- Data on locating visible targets
- - - - - - -
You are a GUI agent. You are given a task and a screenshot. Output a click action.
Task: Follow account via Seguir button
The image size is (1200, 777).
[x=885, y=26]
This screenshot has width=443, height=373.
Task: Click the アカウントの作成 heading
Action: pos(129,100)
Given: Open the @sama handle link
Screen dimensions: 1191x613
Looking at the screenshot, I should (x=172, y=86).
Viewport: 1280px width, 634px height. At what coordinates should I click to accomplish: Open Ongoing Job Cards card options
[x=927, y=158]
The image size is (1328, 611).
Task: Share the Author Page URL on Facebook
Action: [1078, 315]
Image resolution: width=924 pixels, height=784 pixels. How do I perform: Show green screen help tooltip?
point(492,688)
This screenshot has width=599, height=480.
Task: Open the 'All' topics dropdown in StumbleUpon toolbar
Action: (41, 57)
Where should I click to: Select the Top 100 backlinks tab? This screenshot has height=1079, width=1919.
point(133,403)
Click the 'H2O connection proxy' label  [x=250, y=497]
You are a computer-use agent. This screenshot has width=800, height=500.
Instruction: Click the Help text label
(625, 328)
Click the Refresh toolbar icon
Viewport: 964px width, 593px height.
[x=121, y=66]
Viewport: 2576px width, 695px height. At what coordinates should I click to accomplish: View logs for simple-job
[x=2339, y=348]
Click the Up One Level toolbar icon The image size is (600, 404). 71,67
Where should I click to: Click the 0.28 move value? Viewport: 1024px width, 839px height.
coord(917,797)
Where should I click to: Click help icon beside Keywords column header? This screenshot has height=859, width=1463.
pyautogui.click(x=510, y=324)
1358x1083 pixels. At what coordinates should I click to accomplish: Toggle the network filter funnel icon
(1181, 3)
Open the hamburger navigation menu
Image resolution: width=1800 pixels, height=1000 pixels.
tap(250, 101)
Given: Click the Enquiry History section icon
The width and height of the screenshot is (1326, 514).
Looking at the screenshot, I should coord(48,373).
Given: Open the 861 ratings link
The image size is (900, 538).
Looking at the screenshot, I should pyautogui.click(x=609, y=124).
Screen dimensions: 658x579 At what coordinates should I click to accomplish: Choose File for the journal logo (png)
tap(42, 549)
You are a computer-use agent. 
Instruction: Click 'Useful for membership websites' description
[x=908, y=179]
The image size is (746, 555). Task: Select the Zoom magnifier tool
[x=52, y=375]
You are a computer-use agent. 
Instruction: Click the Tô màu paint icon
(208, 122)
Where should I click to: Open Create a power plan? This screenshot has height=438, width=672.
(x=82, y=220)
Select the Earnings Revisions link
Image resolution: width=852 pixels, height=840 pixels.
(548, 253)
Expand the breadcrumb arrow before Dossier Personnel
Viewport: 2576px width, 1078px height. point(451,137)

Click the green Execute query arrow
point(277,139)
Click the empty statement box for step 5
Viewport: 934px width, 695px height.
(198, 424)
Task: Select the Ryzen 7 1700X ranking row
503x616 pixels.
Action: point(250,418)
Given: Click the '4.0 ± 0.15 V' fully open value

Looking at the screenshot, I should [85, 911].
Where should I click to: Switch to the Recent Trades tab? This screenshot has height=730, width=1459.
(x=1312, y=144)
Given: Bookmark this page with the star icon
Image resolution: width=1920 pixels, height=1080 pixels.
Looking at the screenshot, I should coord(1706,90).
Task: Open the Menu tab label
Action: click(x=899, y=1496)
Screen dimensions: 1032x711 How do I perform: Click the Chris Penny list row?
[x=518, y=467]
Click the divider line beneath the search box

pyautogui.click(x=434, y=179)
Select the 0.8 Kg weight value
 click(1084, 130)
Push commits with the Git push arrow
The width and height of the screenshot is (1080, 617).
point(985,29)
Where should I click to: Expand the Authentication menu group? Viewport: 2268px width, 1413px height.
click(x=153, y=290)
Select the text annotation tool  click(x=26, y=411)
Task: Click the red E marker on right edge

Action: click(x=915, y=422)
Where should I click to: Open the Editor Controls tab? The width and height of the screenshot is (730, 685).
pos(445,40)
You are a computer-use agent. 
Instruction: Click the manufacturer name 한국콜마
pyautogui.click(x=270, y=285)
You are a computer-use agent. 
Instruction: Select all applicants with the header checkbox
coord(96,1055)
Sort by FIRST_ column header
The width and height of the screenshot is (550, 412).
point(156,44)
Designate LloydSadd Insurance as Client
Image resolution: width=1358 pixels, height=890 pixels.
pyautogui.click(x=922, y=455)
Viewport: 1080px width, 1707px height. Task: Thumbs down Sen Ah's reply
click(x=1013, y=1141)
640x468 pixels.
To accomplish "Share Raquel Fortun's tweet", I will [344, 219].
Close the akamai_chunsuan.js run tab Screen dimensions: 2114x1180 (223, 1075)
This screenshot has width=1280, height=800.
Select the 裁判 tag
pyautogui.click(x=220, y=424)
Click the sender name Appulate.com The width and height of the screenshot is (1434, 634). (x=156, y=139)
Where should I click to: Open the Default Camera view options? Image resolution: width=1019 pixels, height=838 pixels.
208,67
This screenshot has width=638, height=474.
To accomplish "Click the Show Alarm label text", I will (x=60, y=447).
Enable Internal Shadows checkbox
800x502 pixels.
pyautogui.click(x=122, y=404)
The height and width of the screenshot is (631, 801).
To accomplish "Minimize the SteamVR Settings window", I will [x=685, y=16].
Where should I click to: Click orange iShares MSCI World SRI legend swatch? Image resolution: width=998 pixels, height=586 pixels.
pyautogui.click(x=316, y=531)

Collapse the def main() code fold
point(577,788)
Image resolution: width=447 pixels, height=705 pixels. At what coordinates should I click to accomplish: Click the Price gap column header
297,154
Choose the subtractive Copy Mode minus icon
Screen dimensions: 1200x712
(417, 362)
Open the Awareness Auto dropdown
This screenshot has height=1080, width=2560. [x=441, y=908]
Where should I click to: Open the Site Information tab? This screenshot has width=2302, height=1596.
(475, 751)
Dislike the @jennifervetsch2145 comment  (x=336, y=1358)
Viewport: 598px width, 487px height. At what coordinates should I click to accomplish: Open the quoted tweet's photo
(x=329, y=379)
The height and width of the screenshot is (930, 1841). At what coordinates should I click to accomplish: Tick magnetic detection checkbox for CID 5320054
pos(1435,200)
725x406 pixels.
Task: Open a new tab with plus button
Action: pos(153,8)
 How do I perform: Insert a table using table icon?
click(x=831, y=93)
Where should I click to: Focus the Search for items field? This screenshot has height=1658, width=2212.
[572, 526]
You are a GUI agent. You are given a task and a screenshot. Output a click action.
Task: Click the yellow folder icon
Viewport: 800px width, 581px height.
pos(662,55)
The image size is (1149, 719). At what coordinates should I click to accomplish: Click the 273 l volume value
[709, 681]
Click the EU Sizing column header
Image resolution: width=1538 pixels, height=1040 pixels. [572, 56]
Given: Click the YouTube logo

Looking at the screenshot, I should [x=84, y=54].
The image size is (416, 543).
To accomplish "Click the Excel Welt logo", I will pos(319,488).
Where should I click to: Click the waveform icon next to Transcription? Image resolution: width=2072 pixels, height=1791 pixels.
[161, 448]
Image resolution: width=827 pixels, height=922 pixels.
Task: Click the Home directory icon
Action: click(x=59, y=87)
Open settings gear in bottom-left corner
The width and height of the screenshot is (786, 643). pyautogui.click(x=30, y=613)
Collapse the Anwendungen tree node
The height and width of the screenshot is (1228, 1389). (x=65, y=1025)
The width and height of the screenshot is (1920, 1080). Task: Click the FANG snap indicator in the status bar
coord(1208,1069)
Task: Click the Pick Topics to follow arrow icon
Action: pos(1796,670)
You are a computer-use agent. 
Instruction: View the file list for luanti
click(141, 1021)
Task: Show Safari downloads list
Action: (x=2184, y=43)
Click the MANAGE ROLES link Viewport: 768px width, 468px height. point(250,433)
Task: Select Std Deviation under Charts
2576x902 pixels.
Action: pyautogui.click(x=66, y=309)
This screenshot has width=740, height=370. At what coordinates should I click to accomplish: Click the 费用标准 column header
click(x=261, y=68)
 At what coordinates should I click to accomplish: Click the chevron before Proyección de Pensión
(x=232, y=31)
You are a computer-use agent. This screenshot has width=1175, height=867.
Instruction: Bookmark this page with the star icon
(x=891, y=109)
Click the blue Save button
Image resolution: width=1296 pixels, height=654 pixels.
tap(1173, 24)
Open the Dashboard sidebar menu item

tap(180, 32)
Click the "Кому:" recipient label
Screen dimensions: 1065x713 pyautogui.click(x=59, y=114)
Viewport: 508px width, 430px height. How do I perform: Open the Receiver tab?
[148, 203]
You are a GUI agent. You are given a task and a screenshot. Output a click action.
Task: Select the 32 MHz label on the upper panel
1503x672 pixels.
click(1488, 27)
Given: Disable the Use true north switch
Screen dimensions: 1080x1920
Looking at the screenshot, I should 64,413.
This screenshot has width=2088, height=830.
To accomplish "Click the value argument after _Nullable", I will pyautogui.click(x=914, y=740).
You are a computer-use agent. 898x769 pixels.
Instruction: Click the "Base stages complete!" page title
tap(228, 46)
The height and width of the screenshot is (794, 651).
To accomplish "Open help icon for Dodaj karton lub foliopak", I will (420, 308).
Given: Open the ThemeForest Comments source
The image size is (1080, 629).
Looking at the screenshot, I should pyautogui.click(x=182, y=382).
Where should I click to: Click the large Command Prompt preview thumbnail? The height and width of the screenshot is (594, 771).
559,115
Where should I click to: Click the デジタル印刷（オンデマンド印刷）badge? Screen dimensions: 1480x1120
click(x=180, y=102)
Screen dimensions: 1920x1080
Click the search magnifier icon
- - - - - - -
- Direction
Reproduce the entries starting at the beginning and ending at the line containing "pyautogui.click(x=510, y=324)", including both ends.

- Correct answer
You are a GUI agent. You are given a task and a screenshot. Output a click action.
Task: Follow account via Seguir button
The image size is (1200, 777).
[x=885, y=26]
This screenshot has width=443, height=373.
Task: Click the アカウントの作成 heading
Action: pos(129,100)
Given: Open the @sama handle link
Screen dimensions: 1191x613
Looking at the screenshot, I should (x=172, y=86).
Viewport: 1280px width, 634px height. At what coordinates should I click to accomplish: Open Ongoing Job Cards card options
[x=927, y=158]
The image size is (1328, 611).
Task: Share the Author Page URL on Facebook
Action: [1078, 315]
Image resolution: width=924 pixels, height=784 pixels. How do I perform: Show green screen help tooltip?
point(492,688)
This screenshot has width=599, height=480.
Task: Open the 'All' topics dropdown in StumbleUpon toolbar
Action: (41, 57)
Where should I click to: Select the Top 100 backlinks tab? This screenshot has height=1079, width=1919.
point(133,403)
Click the 'H2O connection proxy' label  [x=250, y=497]
You are a computer-use agent. This screenshot has width=800, height=500.
Instruction: Click the Help text label
(625, 328)
Click the Refresh toolbar icon
Viewport: 964px width, 593px height.
[x=121, y=66]
Viewport: 2576px width, 695px height. At what coordinates should I click to accomplish: View logs for simple-job
[x=2339, y=348]
Click the Up One Level toolbar icon The image size is (600, 404). 71,67
Where should I click to: Click the 0.28 move value? Viewport: 1024px width, 839px height.
coord(917,797)
Where should I click to: Click help icon beside Keywords column header? This screenshot has height=859, width=1463.
pyautogui.click(x=510, y=324)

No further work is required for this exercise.